# Material for this exercise
───

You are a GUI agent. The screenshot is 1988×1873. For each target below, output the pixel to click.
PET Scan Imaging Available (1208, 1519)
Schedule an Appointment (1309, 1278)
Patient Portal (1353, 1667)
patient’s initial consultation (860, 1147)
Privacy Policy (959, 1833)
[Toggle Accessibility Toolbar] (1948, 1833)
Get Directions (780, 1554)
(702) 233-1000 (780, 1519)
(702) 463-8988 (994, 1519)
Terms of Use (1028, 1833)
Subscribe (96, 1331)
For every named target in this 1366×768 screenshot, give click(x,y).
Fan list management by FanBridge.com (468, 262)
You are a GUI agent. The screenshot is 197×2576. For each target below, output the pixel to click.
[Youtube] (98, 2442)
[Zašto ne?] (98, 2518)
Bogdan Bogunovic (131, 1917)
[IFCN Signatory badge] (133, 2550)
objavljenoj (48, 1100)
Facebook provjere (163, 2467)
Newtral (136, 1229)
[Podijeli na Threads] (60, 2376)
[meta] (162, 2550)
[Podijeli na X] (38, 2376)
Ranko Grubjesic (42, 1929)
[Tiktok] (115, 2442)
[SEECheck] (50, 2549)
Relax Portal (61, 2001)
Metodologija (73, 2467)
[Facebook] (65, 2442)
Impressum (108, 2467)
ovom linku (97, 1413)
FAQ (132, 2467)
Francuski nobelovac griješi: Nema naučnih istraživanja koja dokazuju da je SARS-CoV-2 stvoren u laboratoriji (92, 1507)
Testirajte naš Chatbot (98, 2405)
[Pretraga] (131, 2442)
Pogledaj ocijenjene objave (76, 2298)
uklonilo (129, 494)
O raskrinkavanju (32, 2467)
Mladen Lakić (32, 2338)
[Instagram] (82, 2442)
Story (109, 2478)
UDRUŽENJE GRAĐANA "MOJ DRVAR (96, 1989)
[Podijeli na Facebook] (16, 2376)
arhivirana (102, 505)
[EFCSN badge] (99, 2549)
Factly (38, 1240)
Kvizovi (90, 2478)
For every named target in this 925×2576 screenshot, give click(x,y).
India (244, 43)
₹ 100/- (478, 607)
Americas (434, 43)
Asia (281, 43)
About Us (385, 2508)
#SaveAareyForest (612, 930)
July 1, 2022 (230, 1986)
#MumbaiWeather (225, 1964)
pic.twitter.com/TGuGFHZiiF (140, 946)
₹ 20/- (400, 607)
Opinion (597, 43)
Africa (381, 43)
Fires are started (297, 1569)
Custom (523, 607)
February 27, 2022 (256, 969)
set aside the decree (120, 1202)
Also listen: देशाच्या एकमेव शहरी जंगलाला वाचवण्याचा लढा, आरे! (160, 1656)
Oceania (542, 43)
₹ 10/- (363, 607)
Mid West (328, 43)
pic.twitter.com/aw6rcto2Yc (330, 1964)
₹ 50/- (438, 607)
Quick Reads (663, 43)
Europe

───

# Instructions for the task
Starting with the first line of the records above, give back each line exactly until the line with "[Toggle Accessibility Toolbar] (1948, 1833)" has been given as well.

# Answer space
You are a GUI agent. The screenshot is 1988×1873. For each target below, output the pixel to click.
PET Scan Imaging Available (1208, 1519)
Schedule an Appointment (1309, 1278)
Patient Portal (1353, 1667)
patient’s initial consultation (860, 1147)
Privacy Policy (959, 1833)
[Toggle Accessibility Toolbar] (1948, 1833)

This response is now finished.